Is bringing your temperature down important when you have a fever? – 2

Body of evidence

The idea fever is helpful in fighting infections isn’t new, however. Before antibiotics were invented in the late 19the century, therapies based on fever were widely used.

Demonstration of the fact that fever from malaria could cure paralysis caused by the sexually transmitted infection, syphilis, was the basis of a Nobel Prize in 1927.

“We’ve come full circle,” Young says. He is not sure why it is now more routine to treat fevers, but says it doesn’t seem to be based on evidence and may relate to the development and marketing of drugs.
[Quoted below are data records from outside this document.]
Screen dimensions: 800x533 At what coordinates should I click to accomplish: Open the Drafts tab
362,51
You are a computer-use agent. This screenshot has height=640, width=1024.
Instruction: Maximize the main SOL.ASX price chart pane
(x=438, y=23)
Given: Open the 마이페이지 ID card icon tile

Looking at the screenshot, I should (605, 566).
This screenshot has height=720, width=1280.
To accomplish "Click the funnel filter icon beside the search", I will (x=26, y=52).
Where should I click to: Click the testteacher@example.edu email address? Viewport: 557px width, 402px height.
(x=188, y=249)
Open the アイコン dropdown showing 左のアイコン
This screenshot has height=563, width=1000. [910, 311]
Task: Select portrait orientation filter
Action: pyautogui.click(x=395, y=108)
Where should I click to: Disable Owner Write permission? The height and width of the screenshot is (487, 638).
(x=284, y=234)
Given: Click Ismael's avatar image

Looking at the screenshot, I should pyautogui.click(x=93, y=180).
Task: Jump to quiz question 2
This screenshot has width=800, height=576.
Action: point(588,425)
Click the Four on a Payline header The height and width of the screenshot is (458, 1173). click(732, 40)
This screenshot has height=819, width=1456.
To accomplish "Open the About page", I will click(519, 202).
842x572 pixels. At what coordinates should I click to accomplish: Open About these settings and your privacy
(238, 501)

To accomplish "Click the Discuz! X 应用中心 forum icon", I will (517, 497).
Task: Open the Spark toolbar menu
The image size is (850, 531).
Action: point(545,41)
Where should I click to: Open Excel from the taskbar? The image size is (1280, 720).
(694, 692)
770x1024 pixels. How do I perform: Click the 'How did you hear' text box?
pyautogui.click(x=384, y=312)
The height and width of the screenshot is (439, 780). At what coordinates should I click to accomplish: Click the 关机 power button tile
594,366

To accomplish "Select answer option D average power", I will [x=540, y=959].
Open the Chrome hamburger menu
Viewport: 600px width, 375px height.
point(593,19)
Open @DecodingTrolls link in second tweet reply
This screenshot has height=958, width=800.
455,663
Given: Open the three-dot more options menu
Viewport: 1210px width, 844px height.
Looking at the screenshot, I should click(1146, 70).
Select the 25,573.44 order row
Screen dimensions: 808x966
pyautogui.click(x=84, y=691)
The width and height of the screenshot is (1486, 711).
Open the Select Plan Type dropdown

More recently, it’s been shown treating fever:

  • increases death rates from infections in animals
  • worsens nasal symptoms in children with colds
  • prolongs blisters in children with chickenpox
  • blunts the immune response triggered in children in response to vaccinations
  • .

“Basically everything that’s more evolved than a cartilaginous fish gets a fever when they get an infection. For it to have evolved and been preserved across all of biology without having a [useful] purpose would be very unusual.”
Fever fits

One reason we try to bring a fever down is fear the temperature will keep rising and cause damage to the brain and other organs.

It’s true that temperatures over 41 degrees Celsius can be harmful but such high fevers usually occur only with events like heat stroke, where our ability to regulate temperature is disrupted.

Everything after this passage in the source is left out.